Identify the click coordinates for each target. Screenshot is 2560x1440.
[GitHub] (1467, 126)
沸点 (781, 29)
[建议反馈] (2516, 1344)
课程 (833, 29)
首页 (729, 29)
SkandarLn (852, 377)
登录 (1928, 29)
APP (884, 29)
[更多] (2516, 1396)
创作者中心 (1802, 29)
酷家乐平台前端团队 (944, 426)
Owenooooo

::::::::

Every line of the listing, first to last, should be retyped exactly.

Identify the click coordinates for each target. Screenshot is 2560x1440.
[GitHub] (1467, 126)
沸点 (781, 29)
[建议反馈] (2516, 1344)
课程 (833, 29)
首页 (729, 29)
SkandarLn (852, 377)
登录 (1928, 29)
APP (884, 29)
[更多] (2516, 1396)
创作者中心 (1802, 29)
酷家乐平台前端团队 (944, 426)
Owenooooo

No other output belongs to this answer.